• Work to be completed:
Every line of the records below from the line with "Screen dimensions: 714x408" up to and including the line with "Toggle the 引用" must be reproduced exactly, and no line outside that range.

_ _ _ _

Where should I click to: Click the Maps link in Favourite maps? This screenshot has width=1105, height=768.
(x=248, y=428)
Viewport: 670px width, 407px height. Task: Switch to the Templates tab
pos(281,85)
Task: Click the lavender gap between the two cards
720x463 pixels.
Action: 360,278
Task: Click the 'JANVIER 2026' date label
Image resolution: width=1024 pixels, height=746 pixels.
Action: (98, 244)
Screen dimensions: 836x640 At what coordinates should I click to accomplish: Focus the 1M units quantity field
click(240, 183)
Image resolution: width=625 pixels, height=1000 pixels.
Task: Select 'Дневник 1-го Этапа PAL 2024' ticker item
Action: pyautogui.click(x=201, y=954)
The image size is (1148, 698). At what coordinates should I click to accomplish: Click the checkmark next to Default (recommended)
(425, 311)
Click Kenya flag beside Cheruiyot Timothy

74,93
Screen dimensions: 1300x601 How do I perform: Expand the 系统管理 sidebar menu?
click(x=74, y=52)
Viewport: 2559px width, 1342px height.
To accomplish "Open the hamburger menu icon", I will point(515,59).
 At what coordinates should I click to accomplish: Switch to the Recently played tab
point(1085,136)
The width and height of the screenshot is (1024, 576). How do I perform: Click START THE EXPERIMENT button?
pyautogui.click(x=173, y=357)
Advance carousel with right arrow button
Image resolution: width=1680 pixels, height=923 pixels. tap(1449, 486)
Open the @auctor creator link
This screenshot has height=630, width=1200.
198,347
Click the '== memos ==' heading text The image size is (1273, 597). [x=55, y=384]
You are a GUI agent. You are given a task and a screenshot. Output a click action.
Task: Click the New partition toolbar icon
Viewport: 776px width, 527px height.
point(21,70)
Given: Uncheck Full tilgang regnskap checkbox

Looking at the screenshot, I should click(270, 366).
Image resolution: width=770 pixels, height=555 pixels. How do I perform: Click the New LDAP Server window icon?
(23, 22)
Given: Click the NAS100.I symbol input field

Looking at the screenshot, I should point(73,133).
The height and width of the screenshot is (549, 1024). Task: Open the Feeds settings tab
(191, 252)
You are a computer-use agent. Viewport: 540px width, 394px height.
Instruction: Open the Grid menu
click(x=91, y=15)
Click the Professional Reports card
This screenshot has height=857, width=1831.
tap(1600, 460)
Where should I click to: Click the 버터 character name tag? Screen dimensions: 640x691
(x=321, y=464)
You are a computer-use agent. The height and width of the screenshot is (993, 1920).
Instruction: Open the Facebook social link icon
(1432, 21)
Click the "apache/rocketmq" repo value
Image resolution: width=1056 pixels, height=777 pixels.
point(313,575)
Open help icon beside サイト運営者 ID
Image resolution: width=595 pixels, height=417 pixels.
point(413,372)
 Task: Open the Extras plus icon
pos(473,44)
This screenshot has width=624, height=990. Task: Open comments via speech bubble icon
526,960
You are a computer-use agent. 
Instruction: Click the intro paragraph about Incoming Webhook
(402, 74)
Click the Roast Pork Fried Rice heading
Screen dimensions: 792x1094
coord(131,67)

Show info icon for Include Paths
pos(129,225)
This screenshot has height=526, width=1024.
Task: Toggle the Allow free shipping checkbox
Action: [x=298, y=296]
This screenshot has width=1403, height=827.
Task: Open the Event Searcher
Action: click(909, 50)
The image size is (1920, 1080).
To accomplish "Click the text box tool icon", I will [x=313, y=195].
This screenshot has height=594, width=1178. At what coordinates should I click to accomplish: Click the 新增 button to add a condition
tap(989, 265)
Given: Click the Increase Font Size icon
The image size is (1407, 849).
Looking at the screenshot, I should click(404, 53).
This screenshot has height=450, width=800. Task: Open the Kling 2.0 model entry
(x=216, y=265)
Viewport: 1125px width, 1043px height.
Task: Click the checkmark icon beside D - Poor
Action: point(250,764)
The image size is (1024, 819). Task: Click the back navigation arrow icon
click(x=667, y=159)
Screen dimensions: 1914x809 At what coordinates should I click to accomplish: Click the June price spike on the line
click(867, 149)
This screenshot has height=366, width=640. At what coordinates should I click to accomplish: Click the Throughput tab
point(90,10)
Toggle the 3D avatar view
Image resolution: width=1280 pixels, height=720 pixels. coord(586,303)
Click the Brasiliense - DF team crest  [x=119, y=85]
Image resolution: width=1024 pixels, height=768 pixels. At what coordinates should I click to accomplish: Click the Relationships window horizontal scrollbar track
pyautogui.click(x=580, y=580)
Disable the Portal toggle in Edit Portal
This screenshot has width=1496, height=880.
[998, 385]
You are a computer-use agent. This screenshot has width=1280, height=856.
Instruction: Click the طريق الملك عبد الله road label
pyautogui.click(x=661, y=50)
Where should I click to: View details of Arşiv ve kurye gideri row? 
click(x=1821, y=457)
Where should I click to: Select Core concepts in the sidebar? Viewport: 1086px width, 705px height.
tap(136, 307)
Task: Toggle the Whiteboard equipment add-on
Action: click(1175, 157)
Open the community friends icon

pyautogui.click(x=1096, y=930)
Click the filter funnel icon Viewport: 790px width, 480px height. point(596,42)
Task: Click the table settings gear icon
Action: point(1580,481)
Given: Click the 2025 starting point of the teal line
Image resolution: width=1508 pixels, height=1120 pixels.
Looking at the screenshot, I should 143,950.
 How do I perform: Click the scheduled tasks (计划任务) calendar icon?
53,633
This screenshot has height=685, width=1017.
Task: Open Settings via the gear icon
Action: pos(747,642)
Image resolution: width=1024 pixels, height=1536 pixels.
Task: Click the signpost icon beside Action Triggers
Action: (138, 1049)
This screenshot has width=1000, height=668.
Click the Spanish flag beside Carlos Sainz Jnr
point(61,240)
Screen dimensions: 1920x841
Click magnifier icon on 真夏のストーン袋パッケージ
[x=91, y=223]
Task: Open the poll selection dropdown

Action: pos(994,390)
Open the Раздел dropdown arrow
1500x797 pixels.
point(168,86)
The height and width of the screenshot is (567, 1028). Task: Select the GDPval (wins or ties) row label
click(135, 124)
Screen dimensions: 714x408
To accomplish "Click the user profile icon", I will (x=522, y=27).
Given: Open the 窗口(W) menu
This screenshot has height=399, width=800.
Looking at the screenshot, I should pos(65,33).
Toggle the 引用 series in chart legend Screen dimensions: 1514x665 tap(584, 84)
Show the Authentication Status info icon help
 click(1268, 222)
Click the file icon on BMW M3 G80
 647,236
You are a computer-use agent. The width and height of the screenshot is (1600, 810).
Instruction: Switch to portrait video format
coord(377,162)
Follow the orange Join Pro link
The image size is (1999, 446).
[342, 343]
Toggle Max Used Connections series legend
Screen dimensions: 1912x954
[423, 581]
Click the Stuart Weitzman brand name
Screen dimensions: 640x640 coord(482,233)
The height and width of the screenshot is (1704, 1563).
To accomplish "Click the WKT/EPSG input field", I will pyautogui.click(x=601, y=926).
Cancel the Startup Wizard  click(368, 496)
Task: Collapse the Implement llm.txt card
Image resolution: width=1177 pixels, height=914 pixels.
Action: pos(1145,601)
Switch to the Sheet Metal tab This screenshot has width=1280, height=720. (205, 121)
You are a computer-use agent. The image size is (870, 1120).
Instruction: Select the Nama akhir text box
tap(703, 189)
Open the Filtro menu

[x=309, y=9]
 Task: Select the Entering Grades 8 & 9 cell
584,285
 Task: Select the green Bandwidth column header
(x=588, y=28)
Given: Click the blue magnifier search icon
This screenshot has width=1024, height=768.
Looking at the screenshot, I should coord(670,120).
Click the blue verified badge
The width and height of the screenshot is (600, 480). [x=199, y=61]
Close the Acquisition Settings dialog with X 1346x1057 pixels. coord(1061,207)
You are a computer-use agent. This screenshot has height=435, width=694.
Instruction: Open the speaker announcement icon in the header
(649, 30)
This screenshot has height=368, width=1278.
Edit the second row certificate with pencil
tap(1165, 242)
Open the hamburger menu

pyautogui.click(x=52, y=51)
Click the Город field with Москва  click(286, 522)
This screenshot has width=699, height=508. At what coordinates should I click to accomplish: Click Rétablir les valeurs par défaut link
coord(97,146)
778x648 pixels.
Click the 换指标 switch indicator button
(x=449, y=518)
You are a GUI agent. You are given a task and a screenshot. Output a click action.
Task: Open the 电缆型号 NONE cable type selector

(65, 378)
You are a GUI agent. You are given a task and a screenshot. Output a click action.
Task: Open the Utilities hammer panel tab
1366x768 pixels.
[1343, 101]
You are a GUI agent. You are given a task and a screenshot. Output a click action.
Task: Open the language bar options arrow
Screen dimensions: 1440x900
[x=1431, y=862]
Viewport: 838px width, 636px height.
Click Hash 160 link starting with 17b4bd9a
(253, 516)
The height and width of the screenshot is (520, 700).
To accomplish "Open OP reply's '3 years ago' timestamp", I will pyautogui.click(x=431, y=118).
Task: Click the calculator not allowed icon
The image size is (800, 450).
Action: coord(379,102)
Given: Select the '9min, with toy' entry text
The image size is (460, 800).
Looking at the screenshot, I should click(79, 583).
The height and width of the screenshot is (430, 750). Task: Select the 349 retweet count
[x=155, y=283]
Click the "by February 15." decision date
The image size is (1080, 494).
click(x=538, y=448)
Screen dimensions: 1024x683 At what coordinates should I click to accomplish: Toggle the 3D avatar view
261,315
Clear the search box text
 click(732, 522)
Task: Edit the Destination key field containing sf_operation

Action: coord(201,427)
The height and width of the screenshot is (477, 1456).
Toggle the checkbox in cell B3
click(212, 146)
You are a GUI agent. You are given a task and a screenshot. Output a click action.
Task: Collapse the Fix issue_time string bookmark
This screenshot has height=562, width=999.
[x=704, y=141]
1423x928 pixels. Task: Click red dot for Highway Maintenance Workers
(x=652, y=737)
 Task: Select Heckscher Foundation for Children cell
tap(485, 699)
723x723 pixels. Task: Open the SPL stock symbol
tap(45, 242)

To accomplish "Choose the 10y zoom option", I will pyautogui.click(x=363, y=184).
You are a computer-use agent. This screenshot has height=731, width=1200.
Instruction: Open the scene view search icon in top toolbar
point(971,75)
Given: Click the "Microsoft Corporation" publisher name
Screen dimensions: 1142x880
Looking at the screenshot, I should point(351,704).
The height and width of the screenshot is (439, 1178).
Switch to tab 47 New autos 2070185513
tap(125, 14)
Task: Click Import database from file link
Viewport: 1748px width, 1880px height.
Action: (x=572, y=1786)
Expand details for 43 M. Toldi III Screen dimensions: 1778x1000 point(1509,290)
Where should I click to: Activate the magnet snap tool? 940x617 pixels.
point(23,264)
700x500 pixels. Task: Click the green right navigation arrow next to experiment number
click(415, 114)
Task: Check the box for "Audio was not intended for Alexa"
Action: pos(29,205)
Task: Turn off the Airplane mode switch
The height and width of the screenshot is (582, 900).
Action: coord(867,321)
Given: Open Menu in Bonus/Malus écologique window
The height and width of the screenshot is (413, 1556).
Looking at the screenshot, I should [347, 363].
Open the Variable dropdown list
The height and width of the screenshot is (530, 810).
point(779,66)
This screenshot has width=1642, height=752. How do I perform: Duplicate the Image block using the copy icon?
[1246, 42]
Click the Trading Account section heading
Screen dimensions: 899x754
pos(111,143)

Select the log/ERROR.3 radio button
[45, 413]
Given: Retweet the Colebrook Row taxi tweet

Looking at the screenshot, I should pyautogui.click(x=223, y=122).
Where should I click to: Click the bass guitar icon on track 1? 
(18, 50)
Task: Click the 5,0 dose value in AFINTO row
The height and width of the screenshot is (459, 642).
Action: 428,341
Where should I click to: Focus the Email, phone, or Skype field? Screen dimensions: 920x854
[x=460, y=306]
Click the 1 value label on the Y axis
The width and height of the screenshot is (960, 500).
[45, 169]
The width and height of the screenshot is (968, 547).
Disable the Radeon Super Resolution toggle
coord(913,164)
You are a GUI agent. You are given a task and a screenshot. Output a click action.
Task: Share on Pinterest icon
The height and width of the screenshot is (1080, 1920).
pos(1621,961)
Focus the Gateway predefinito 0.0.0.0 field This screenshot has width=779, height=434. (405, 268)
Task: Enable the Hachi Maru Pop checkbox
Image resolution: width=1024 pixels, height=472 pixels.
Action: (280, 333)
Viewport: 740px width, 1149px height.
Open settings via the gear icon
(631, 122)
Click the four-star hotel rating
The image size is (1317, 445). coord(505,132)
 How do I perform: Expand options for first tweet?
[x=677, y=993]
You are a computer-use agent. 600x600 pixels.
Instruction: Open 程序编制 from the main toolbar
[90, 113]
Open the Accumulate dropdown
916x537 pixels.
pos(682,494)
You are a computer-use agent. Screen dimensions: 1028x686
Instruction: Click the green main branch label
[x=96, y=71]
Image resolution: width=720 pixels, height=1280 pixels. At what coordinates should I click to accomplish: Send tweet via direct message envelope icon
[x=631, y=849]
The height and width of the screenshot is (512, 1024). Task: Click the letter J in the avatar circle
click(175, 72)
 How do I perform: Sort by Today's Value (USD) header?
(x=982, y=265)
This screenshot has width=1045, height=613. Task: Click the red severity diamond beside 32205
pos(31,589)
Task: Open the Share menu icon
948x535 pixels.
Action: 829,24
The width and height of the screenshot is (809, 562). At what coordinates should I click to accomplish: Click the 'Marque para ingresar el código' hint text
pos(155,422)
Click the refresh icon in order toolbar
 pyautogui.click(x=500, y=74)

_ _ _ _

• Expected output:
Screen dimensions: 714x408
To accomplish "Click the user profile icon", I will (x=522, y=27).
Given: Open the 窗口(W) menu
This screenshot has height=399, width=800.
Looking at the screenshot, I should pos(65,33).
Toggle the 引用 series in chart legend Screen dimensions: 1514x665 tap(584, 84)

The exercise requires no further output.